Mail Jeevas, nome in codice “Matt”, non aveva alcuna voglia di stare a sentire il suo superiore blaterare circa gli ultimi dettagli del caso “Chocolate Bar”. Se fosse stato per lui, avrebbe passato l’intera giornata, sdraiato sul divano a pigiare i tasti della sua inseparabile console con l’intento di battere il nemico finale di Super Mario Bros. Non era il classico tipo che si estraniava dalla realtà perché aveva ricevuto delusioni dalla gente che lo circondava, tutt’altro. Semplicemente, non aveva trovato qualcuno che potesse interessargli a tal punto da catturare la sua attenzione, e farlo uscire dal suo “guscio virtuale”.

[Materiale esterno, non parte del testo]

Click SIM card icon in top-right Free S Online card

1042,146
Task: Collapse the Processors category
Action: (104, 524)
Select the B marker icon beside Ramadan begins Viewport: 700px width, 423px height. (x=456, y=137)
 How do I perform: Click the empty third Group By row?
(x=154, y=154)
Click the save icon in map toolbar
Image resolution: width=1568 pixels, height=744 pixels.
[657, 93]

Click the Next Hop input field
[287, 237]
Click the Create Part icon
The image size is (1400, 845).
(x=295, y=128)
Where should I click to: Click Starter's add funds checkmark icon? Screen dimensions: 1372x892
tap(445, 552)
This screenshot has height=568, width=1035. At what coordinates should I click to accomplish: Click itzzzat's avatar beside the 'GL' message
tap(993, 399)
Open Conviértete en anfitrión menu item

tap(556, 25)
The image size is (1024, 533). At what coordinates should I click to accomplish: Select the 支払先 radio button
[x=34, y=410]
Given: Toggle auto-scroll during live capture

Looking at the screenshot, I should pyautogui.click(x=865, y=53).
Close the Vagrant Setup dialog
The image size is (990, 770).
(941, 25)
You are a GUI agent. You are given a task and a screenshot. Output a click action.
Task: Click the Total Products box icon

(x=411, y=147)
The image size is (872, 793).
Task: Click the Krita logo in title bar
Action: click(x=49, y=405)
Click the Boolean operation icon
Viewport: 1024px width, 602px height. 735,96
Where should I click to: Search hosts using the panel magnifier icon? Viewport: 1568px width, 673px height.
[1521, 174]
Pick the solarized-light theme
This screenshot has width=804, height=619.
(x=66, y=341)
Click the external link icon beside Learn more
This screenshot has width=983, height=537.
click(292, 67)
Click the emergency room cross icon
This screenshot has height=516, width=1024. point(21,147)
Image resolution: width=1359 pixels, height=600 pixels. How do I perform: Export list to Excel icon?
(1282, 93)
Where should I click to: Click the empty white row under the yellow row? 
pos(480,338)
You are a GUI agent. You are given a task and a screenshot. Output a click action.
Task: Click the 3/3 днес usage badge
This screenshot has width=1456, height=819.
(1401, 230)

Era convinto al cento per cento (parlando in percentuali come era avvezzo fare il suo mentore, L Lawliet, abilissimo detective di fama mondiale che l’aveva preso sotto la sua ala protettiva) che stronzate come l’anima gemella, Cupido e altre sdolcinatezze simili non esistessero, o meglio, erano state inventate per far sognare migliaia di ragazzine innamorate. Cos’era l’amore in fondo? Forse non si era mai fermato a pensarci seriamente, o forse ne aveva una visione talmente disincantata da non essere obiettivo del tutto.

Non appena si presentò in prossimità di una porta automatica, la fotocellula reagì alla sua presenza e superò l’entrata, passando poi nei pressi di un’enorme fontana, dalla quale zampillava dell’acqua ad intermittenza. A Light piacevano molto quel genere di cose vistose, che sembravano quasi voler sottolineare il suo ego smisurato, ma Matt non si era fermato a studiare solo il bel faccino del suo capo, che a quest’ultimo era parecchio utile quando desiderava ottenere qualcosa.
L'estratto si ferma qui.